Running from Cancún south to the little beach town of Tulúm, Mexico’s Riviera Maya has become one of the most popular dive destinations in the world. Scuba divers and snorkelers, by the tens of thousands, flock to this area each year to explore the world’s second-largest reef system and thousands of cenotes (water-filled swimming holes and underground caves). The 80 miles of palm-peppered beaches and abundant ice-cold margaritas are a bonus.

Lara and her partner, Camilo, know well the appeal of this laidback, tropical region. “Honestly, I moved to Mexico for the diving,” says Lara. “Plus, it was easy to get back to the U.S. from the Riviera Maya. We live only a short walk from a perfect slice of almost-unknown Caribbean beach in Xpu-Ha—a tiny hamlet near Playa del Carmen. I go to sleep and awaken to the gentle sounds of the surf every day. It’s magical.”

“With all the divers in the area, we stay busy,” says Lara. “We attract a lot of cave divers who want to dive the cenotes. We offer dives with humpback whales during the migration and do the annual sardine run, as well as take bi-annual excursions to Colombia’s Pacific coast.”

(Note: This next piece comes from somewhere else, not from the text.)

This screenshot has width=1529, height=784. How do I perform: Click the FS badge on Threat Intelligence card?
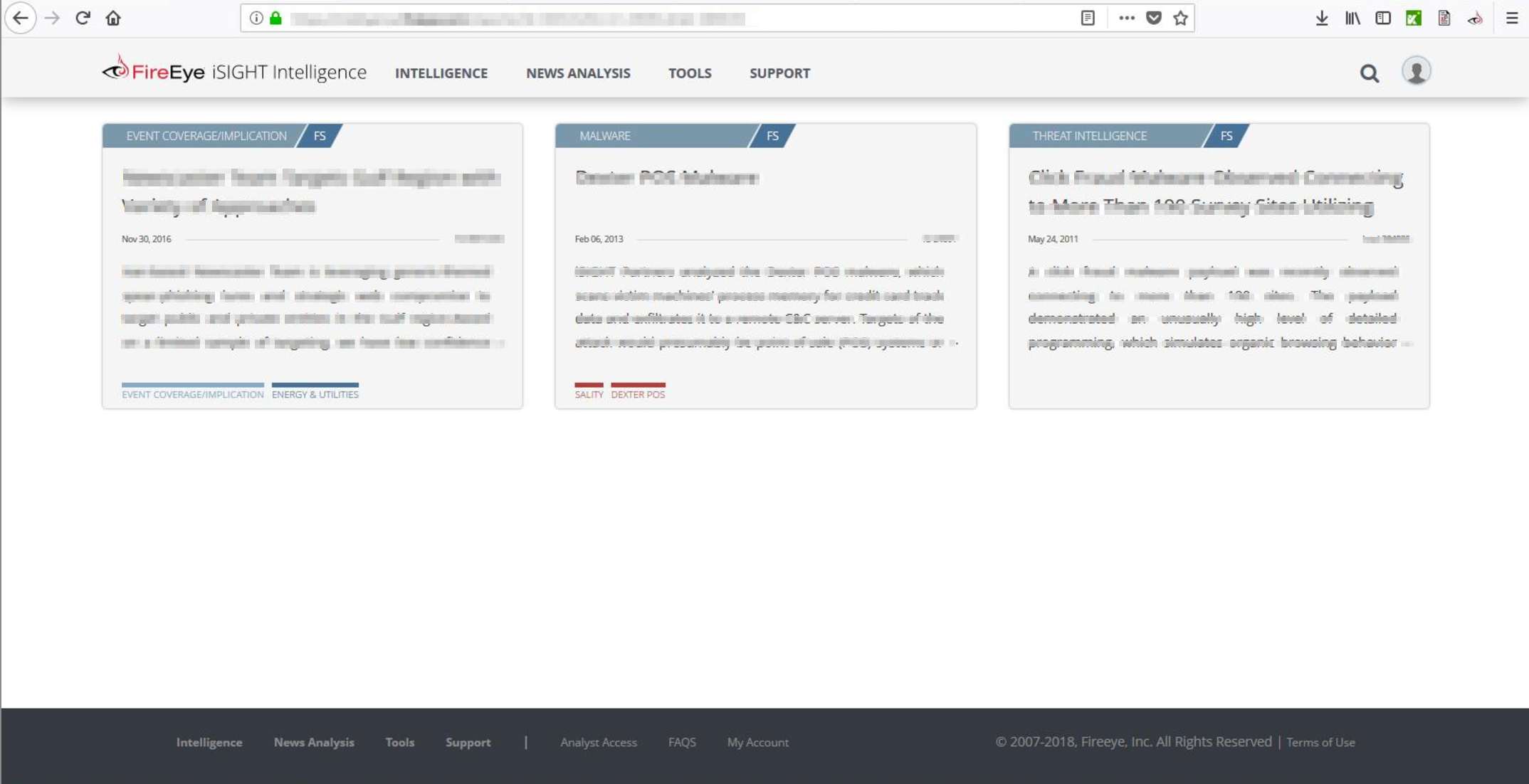[x=1226, y=135]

“Our clients pay from $89 to $350 per day. The lower cost is a basic day with two accompanied, open-water dives. The higher costs are for technical cave dives which require specialized equipment and training,” says Lara.

The couple’s initial investment in the business was around $15,000. They’ve since recovered that cost and are now seeing a regularly monthly profit. “We started our business with money we saved from guiding customers for other dive shops. We didn’t need to take out a loan or anything like that,” says Lara.

All business expenses, including rent, utilities, insurance, scuba tanks, car insurance, customer snacks, payroll for contracted diving guides, and telephone totals around 50,000 pesos monthly (about $2,500). With the overheads so low, she and Camilo enjoy a comfortable lifestyle in the Riviera Maya.

“Our home is in Xpu-Ha, a tiny beach community surrounded by jungle just south of Playa del Carmen. The beach is fabulous. And we rent a small house there that we’ve fixed up just as we wanted it. When we want a bigger slice of life, we just drive to Playa del Carmen up the road. Honestly, our life is simple. On our free days, believe it or not, we go diving. In the evenings, we love to watch Netflix movies with friends and enjoy some nice wine.”

“Camilo and I agree that the Riviera Maya offers us the best of everything for our personal and professional lives. We love the climate, the people, and the active business environment,” says Lara. “And, of course, there is the Caribbean.

“We just love diving and helping others see the amazing things we see every day. We can take nice trips a couple of times a year and enjoy dinners in excellent restaurants while we earn our living doing what we love in one of the world’s most beautiful locations.”